» **QUOTED PASSAGE**:
= Beginning of Section =
One of the key lessons that firms have learned from the pandemic is to be more agile and dynamic, Fort says. “For example, we’ve been working with the owners of a country house hotel during the pandemic who have invested their own money into the building and its grounds. They’ve done this because they see potential with the pent-up demand there is for the likes of christenings and weddings.”
Kiddies Kingdom’s Patel says the pandemic has provided the opportunity for his business to modernise. “The future of retail is online, so we believe having the best processes to accommodate for this is vital. We introduced virtual shopping appointments, which have given us the opportunity to reach out to both existing parents and parents-to-be all over the globe. Over the past year, we’ve served customers from Pakistan, Turkey and beyond, as well as continuing to deliver to our loyal customer base here in the UK.”
= End of Section =
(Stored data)
= Beginning of Section =
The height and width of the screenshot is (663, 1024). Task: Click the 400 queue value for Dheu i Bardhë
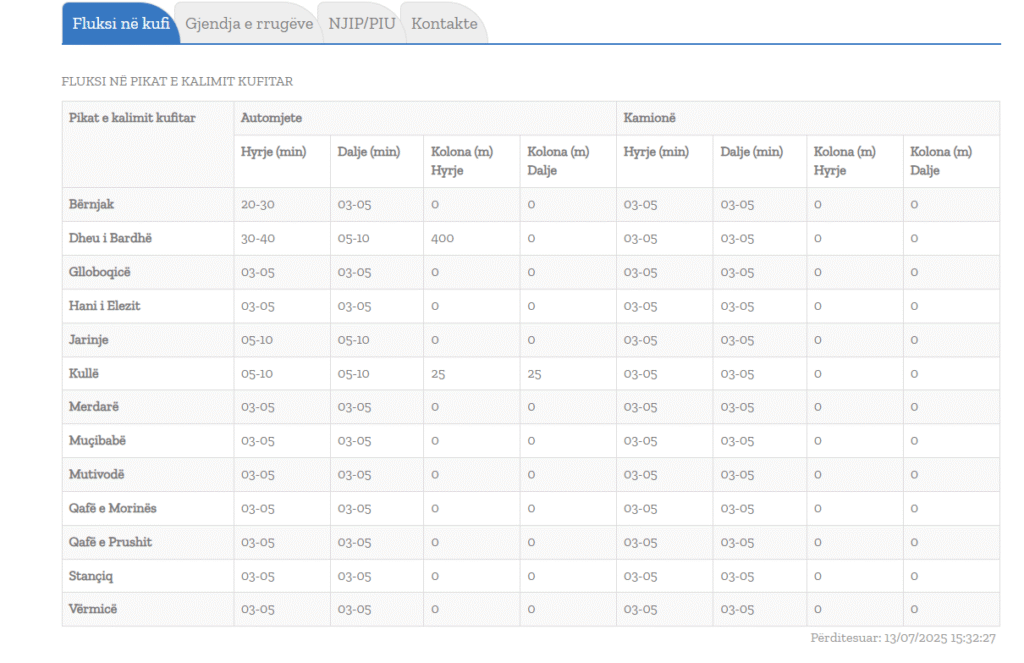point(443,238)
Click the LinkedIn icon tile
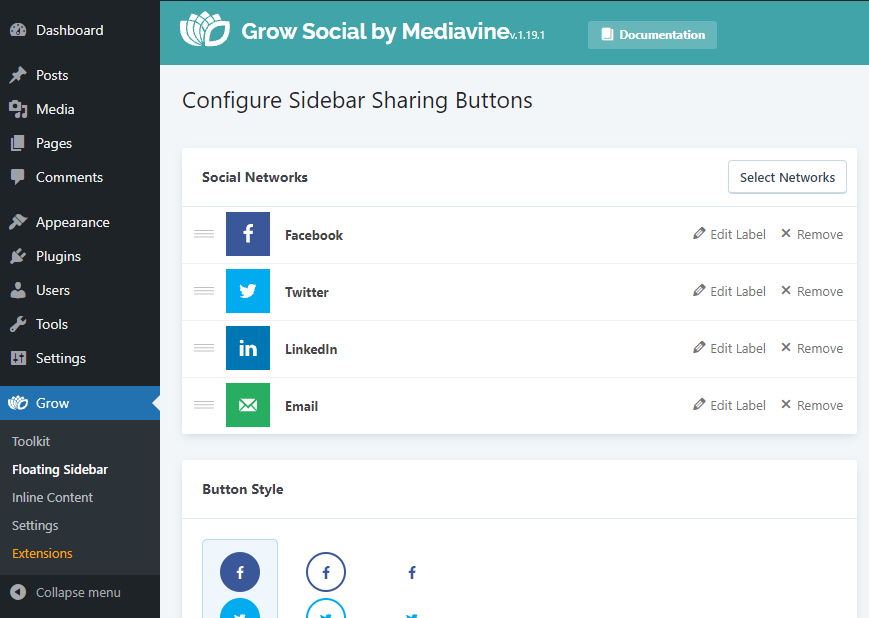This screenshot has width=869, height=618. 248,348
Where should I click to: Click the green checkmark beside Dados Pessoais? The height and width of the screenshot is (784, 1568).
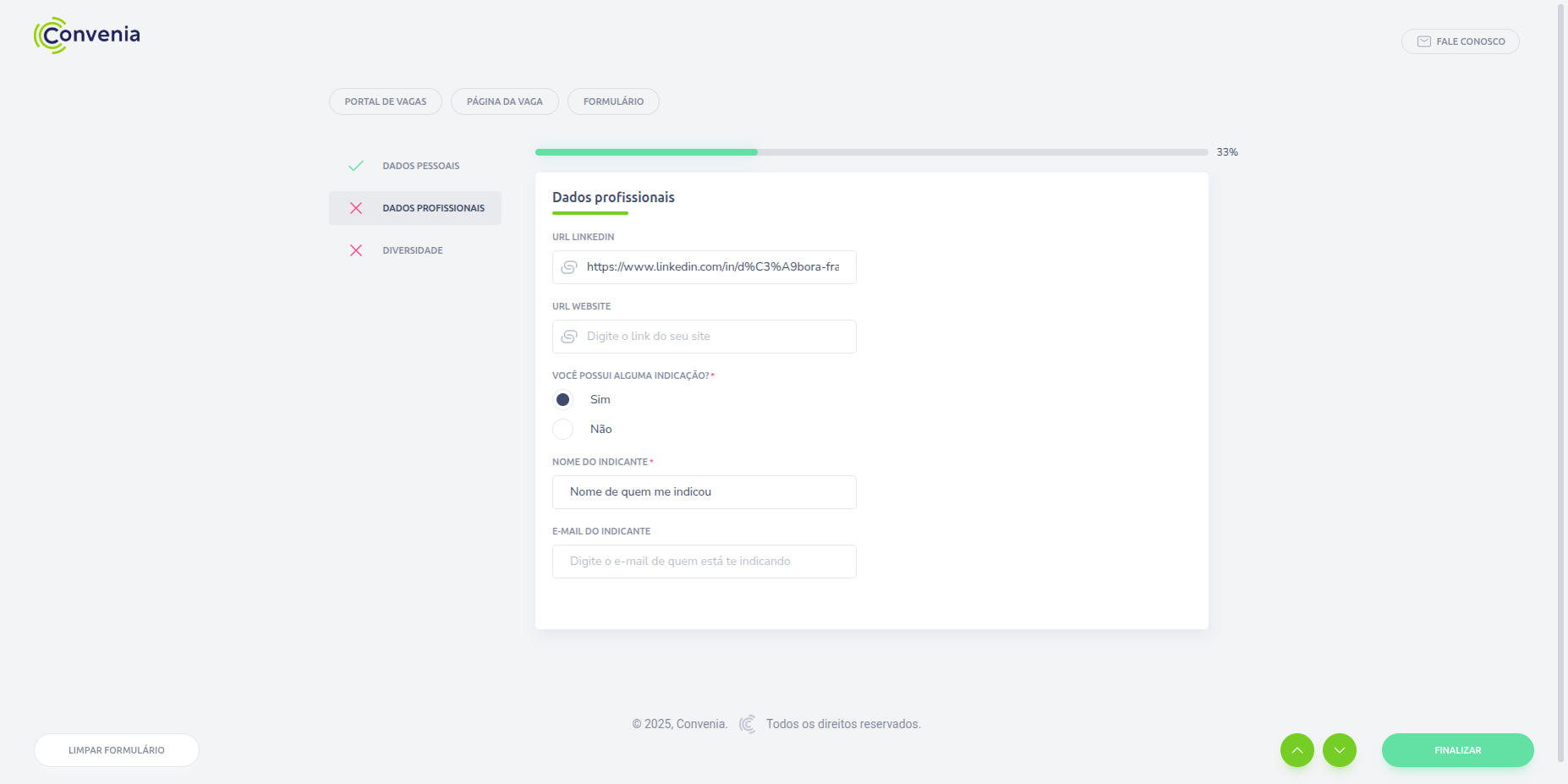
= End of Section =
» **WHAT TO DO**:
a) In the passage on firms adapting to the pandemic, what did Kiddies Kingdom introduce to reach parents and parents-to-be around the world?
b) Please continue the passage on firms adapting to the pandemic from its final sentence.

» **ANSWERS GIVEN**:
a) Virtual shopping appointments.

b)
Jonathan Reed, Managing Director of coffee shop chain Paddy & Scott’s, says his primary focus is the well-being of his staff. “It’s people that make a business successful,” he explains. “A year is a long time to endure so much instability, and people’s priorities have changed during the many lockdowns.
“When we reopened in April, we wanted our team to be in the jobs they wanted so they come back safe, confident and raring to go. With that, each team member had the opportunity to re-craft their role and bring any newly learned skills to the fore, while having access to return-to-work meetings, one-to-one coaching sessions, well-being workouts and our very own well-being guru. We wanted to get the best from our team and it has paid off. We are now rebuilding our hospitality businesses from the ground up with a happy and stable team in place.”